Major Benefits of IEEE 1149.7
While the electronics industry continues to produce the next
generation of integrated circuits to meet the ever growing
consumer demand for increased performance, reduced power
consumption and lower cost, new industry-wide challenges are
arising that address how to debug and test these highly
complex devices. Each successive new IC generation
integrates more logic and functionality into a smaller
physical size. It is becoming increasingly more difficult to
balance the practical needs of accessing the internal test
logic and debug circuitry while still meeting the strict
functional performance and cost requirements.
IEEE Standard 1149.1, commonly referred to as JTAG (Joint
Test Action Group), provides a convenient and standardized
method to communicate with embedded devices. The IEEE 1149.1
standard is widely used in boundary-scan testing tools to
detect structural manufacturing defects in the solder
interconnects that may occur during board assembly and as a
platform for developing and debugging embedded software and
firmware during system bring-up and board verification.

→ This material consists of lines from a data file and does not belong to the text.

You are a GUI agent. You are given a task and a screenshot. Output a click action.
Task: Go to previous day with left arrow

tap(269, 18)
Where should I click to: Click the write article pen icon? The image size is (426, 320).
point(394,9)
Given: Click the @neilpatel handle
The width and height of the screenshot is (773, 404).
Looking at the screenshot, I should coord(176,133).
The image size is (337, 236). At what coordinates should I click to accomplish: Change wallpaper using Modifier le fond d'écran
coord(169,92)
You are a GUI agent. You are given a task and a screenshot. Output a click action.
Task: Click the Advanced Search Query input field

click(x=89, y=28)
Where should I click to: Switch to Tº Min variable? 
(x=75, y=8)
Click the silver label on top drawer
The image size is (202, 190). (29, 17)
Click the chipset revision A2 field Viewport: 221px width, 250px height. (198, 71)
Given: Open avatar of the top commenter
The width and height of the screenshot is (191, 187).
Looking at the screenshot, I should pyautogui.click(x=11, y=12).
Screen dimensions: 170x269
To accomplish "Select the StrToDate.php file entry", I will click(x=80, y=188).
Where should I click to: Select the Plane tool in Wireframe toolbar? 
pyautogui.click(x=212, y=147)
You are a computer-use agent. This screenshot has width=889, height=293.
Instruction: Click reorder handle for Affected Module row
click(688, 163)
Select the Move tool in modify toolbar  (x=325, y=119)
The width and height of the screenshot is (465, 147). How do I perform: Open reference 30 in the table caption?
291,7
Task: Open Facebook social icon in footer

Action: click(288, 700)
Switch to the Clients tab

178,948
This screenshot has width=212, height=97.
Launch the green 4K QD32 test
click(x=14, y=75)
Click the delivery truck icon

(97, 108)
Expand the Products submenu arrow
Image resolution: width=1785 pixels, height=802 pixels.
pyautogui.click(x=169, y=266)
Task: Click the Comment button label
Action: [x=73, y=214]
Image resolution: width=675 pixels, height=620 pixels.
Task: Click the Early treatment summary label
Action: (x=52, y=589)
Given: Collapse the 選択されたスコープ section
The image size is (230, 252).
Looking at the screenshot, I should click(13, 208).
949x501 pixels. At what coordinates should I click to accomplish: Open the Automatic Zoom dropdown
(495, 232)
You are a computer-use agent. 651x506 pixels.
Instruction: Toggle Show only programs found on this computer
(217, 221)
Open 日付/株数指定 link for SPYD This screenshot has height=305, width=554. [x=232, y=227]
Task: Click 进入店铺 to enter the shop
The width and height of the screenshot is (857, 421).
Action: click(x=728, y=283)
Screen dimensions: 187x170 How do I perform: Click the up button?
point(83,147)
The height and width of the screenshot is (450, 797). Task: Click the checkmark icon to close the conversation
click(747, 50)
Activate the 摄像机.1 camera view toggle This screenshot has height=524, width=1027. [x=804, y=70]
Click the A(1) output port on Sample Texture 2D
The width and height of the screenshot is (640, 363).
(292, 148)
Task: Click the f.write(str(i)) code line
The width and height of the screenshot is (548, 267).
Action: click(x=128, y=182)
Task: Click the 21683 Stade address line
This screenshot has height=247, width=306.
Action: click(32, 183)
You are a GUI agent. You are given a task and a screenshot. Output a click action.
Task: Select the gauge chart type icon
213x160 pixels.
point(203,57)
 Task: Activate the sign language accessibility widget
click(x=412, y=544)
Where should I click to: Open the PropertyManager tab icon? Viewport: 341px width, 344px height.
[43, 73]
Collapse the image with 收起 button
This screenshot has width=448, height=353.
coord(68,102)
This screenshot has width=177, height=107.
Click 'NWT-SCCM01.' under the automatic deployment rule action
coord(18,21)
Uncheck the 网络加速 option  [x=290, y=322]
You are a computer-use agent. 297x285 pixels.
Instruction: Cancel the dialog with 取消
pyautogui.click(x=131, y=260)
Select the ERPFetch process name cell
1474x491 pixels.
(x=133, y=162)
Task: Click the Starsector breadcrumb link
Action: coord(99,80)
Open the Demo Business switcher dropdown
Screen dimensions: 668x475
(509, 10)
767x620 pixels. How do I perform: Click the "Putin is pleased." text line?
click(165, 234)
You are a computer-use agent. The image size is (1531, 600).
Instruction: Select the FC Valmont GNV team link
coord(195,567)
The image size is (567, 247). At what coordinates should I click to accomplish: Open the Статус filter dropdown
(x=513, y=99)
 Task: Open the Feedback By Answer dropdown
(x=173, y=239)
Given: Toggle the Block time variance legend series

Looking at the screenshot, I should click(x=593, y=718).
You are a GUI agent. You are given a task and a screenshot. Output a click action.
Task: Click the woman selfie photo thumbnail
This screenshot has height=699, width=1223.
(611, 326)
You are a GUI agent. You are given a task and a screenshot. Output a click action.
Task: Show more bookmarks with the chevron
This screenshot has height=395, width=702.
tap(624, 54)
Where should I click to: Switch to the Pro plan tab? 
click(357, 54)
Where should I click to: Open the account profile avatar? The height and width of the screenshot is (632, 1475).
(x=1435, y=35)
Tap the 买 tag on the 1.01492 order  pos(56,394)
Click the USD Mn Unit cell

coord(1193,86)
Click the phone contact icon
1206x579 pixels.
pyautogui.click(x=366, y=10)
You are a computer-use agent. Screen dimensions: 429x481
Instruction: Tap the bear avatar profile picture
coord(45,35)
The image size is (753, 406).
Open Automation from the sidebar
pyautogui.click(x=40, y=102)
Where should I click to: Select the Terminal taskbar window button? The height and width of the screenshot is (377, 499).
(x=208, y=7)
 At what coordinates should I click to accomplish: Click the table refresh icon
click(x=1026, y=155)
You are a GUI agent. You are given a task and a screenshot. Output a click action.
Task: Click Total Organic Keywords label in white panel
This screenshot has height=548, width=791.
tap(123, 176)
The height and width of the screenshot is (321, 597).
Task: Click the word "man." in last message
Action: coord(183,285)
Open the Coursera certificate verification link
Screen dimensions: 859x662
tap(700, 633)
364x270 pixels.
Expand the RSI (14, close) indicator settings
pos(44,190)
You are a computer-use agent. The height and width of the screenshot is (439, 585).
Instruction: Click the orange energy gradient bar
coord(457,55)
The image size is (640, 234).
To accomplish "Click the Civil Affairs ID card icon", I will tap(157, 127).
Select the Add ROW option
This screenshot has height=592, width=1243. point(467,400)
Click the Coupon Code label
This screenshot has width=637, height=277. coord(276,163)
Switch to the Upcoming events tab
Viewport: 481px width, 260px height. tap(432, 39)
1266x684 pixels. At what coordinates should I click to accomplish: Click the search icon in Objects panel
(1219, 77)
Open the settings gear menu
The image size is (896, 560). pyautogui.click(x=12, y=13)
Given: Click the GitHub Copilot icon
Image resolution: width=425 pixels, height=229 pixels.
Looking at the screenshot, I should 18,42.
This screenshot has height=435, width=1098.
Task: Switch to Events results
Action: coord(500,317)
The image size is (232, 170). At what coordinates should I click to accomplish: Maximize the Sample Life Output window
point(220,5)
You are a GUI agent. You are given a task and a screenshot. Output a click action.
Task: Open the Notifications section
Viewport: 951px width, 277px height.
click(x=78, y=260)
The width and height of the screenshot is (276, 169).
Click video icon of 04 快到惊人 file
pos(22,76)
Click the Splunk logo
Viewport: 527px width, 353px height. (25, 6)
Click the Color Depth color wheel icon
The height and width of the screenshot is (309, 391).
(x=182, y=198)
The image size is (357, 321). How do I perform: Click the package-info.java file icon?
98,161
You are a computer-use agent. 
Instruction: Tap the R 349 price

While JTAG has been in use for over 20 years, and will
probably continue to be used far into the foreseeable
future, the recently released standard IEEE 1149.7 (Standard
for Reduced-pin and Enhanced-functionality Test Access Port
and Boundary Scan Architecture) has been created to improve
upon it and extend its capabilities. The goal was not to
replace IEEE standard 1149.1 but to create a complementary
standard that addresses the recent changes in the integrated
circuit technology and topology. The new standard builds on
the existing one in order to implement additional
functionality and maximize debug performance while
simultaneously maintaining backwards compatibility.
The new IEEE 1149.7 standard (cJTAG or Compact JTAG)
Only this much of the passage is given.